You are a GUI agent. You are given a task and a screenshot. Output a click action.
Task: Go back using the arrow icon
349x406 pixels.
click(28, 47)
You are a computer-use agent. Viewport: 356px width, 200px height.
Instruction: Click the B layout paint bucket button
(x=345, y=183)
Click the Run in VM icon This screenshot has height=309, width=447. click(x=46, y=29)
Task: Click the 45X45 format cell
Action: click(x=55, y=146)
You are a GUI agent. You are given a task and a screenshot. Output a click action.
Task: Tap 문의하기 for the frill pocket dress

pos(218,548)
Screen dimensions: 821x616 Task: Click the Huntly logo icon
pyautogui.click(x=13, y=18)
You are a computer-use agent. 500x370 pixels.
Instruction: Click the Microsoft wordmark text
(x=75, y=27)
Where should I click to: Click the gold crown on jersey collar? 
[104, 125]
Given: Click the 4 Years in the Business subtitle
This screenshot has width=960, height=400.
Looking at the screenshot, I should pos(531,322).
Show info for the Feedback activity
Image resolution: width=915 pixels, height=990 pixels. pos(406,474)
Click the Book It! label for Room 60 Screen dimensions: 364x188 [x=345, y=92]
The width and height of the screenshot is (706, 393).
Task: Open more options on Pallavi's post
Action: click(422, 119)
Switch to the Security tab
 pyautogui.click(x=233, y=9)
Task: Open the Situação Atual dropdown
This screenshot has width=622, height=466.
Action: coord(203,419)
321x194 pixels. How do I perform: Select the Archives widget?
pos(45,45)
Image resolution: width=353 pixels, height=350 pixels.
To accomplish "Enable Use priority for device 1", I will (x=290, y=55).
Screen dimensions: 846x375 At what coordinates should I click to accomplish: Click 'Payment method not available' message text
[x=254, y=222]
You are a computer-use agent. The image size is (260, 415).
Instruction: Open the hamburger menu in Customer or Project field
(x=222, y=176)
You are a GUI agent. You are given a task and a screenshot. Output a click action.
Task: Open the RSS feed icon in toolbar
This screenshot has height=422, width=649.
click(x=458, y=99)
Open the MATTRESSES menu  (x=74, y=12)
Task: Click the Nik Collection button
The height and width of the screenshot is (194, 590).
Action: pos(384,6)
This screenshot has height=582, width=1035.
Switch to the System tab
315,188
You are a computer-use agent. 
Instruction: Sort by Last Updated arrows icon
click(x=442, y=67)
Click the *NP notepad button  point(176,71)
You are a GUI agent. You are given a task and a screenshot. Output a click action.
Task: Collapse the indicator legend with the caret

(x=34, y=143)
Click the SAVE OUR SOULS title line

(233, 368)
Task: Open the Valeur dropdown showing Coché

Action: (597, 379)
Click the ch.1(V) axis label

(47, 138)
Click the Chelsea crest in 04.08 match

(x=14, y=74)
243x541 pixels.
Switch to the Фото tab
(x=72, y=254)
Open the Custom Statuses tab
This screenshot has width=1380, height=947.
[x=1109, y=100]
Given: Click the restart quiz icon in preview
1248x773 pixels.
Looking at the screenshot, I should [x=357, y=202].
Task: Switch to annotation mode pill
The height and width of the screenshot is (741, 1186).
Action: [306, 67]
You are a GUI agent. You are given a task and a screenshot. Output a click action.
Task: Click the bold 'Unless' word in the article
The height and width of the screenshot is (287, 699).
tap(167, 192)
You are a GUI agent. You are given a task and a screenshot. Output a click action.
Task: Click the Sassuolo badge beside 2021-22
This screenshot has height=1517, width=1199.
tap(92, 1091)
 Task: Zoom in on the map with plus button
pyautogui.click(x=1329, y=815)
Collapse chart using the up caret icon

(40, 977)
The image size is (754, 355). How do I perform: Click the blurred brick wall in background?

= = = = = = =

Could you return all of the data exactly as written?

You are a GUI agent. You are given a task and a screenshot. Output a click action.
Task: Go back using the arrow icon
349x406 pixels.
click(28, 47)
You are a computer-use agent. Viewport: 356px width, 200px height.
Instruction: Click the B layout paint bucket button
(x=345, y=183)
Click the Run in VM icon This screenshot has height=309, width=447. click(x=46, y=29)
Task: Click the 45X45 format cell
Action: click(x=55, y=146)
You are a GUI agent. You are given a task and a screenshot. Output a click action.
Task: Tap 문의하기 for the frill pocket dress

pos(218,548)
Screen dimensions: 821x616 Task: Click the Huntly logo icon
pyautogui.click(x=13, y=18)
You are a computer-use agent. 500x370 pixels.
Instruction: Click the Microsoft wordmark text
(x=75, y=27)
Where should I click to: Click the gold crown on jersey collar? 
[104, 125]
Given: Click the 4 Years in the Business subtitle
This screenshot has width=960, height=400.
Looking at the screenshot, I should pos(531,322).
Show info for the Feedback activity
Image resolution: width=915 pixels, height=990 pixels. pos(406,474)
Click the Book It! label for Room 60 Screen dimensions: 364x188 [x=345, y=92]
The width and height of the screenshot is (706, 393).
Task: Open more options on Pallavi's post
Action: click(422, 119)
Switch to the Security tab
 pyautogui.click(x=233, y=9)
Task: Open the Situação Atual dropdown
This screenshot has width=622, height=466.
Action: coord(203,419)
321x194 pixels. How do I perform: Select the Archives widget?
pos(45,45)
Image resolution: width=353 pixels, height=350 pixels.
To accomplish "Enable Use priority for device 1", I will (x=290, y=55).
Screen dimensions: 846x375 At what coordinates should I click to accomplish: Click 'Payment method not available' message text
[x=254, y=222]
You are a computer-use agent. The image size is (260, 415).
Instruction: Open the hamburger menu in Customer or Project field
(x=222, y=176)
You are a GUI agent. You are given a task and a screenshot. Output a click action.
Task: Open the RSS feed icon in toolbar
This screenshot has height=422, width=649.
click(x=458, y=99)
Open the MATTRESSES menu  (x=74, y=12)
Task: Click the Nik Collection button
The height and width of the screenshot is (194, 590).
Action: pos(384,6)
This screenshot has height=582, width=1035.
Switch to the System tab
315,188
You are a computer-use agent. 
Instruction: Sort by Last Updated arrows icon
click(x=442, y=67)
Click the *NP notepad button  point(176,71)
You are a GUI agent. You are given a task and a screenshot. Output a click action.
Task: Collapse the indicator legend with the caret

(x=34, y=143)
Click the SAVE OUR SOULS title line

(233, 368)
Task: Open the Valeur dropdown showing Coché

Action: (597, 379)
Click the ch.1(V) axis label

(47, 138)
Click the Chelsea crest in 04.08 match

(x=14, y=74)
243x541 pixels.
Switch to the Фото tab
(x=72, y=254)
Open the Custom Statuses tab
This screenshot has width=1380, height=947.
[x=1109, y=100]
Given: Click the restart quiz icon in preview
1248x773 pixels.
Looking at the screenshot, I should [x=357, y=202].
Task: Switch to annotation mode pill
The height and width of the screenshot is (741, 1186).
Action: [306, 67]
You are a GUI agent. You are given a task and a screenshot. Output a click action.
Task: Click the bold 'Unless' word in the article
The height and width of the screenshot is (287, 699).
tap(167, 192)
You are a GUI agent. You are given a task and a screenshot. Output a click action.
Task: Click the Sassuolo badge beside 2021-22
This screenshot has height=1517, width=1199.
tap(92, 1091)
 Task: Zoom in on the map with plus button
pyautogui.click(x=1329, y=815)
Collapse chart using the up caret icon

(40, 977)
The image size is (754, 355). How do I perform: Click the blurred brick wall in background?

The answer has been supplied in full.